Being Moved: The Story of a 3rd Grade Aqueduct

3rd Grade has spent the year learning about movement and creating a working aqueduct



Over the course of their time together, 3rd graders are thinking about Movement, the Umbrella theme for this year’s school-wide reflection. From marble tracks to roller coasters to aqueducts and true to a Reggio-inspired curriculum, their ideas prompted study across subjects and with real-world applications in history, geography, and science. While exploring everything from gravity and friction to volume, slope and inertia, they are also building resiliency and compassion, collaborating and compromising, articulating ideas and testing them — and, this is Sabot, they’re getting muddy in the meantime. 


The Beginning


3rd Graders worked in teams to move a marble from one place to another with only a few rules in place: you can touch it with your hand only once; you can't move your body if you have the marble; if the marble hits the ground you must start over. What does a marble need to move around a loop? How does something stay on its track? 


From teacher-researchers Patrick and Hannah: “The teamwork and communication…was amazing. Everyone worked on it for a solid 40 minutes and could have continued. When the ball was dropped it was disappointing [and] this caused some strife…Bouncing back may have taken some time and space, but it always happened.  They bounced back partly because everyone was eager to try again and partly because their relationships are strong enough to get through some strife.”


Teachers deliberately set out poor materials for students to use and for nearly three months, students worked with yardsticks, marbles, and rubber bands, experimenting with structural stability, kinetic energy, and gravity in order to make a successful track.


The (Messy) Middle


What other things move using gravity? When a brainstorming session about movement and gravity landed on water, the class began its deep dive into the ways water moves across distances. They studied their own faucets, then the James River filtering system; they learned about Mesopotamia and the Roman aqueducts and the ways that the people of Mexico City built canals in order to bring freshwater over a lake of salt water. 


Patrick introduced new material—bamboo—and after exploration about bamboo itself as a uniquely beneficial material, the class set to work on a systems design for a specific purpose: to cool down their sweaty friends after April’s one mile fun run. In the process, they discovered the reliable tripod method of stability, learned a helpful knot (the triplod lash!), and continued their study of the benefits and challenges of an aqueduct system.


The class generally understood some of the benefits and difficulties of aqueducts, particularly in their study of the ancient Romans. What was inconsistent among the class included the origin and destination of the water. Some mentioned filters and evaporation problems. And some began asking larger questions: What do people do without aqueducts? What if there is no plumbing? Who carries it? How far? How much water does a person even need? 

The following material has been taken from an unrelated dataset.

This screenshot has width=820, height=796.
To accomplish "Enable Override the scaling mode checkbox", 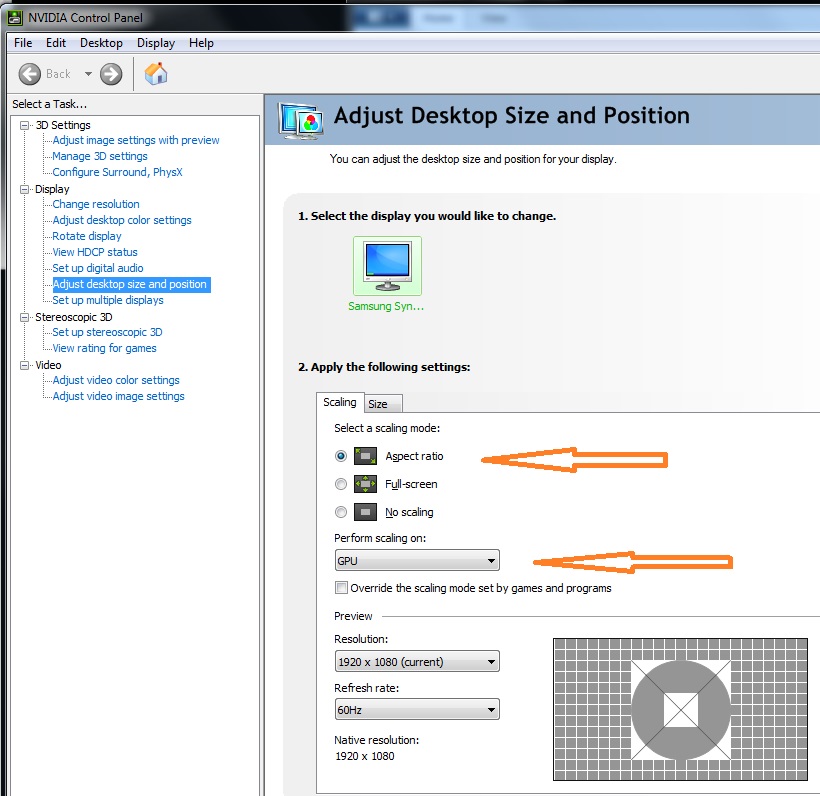I will pyautogui.click(x=342, y=588).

After making a list of things for which water is needed and estimating of how much water they use, students were given volume containers to help them measure. Then, third grade was challenged to carry their own water from a stream in the forest back to the classroom. They were asked to measure how much they collected so they could decide how long it would last if we were to use it. 


As Patrick writes, “Every group started out pretty much in chaos. They had no system to decide where exactly to get the water, or how to work together so people mostly just went off on their own. There was a lot of frustration for a while, but once people started gathering water the teamwork kicked in and most groups did a great job of working together to carry the water back. There were some complaints of child labor, but at the same time no group chose to empty their jugs to make them a little lighter, which was suggested by both teachers many times. It was a long slog back, but people were very proud of themselves. There were many comments about how difficult this is and how strong people must be to do it everyday. There was a connection with the water delivery people who carry these jugs for a job everyday.”


Reflection


In the care of teachers skilled in listening, observation, and student-led inquiry, 3rd graders now have first-hand, real-world understanding of engineering systems that have literally transformed the modern world and, in this case, made for a healthier human existence. Rather than more traditional instruction like powerpoint presentations and worksheets, 3rd graders have learned with depth, agency, meaning, and relevance not only some important scientific methodologies and principles of movement but also how and why things work, how we came to know what we know, and the many benefits of committed design-build collaboration.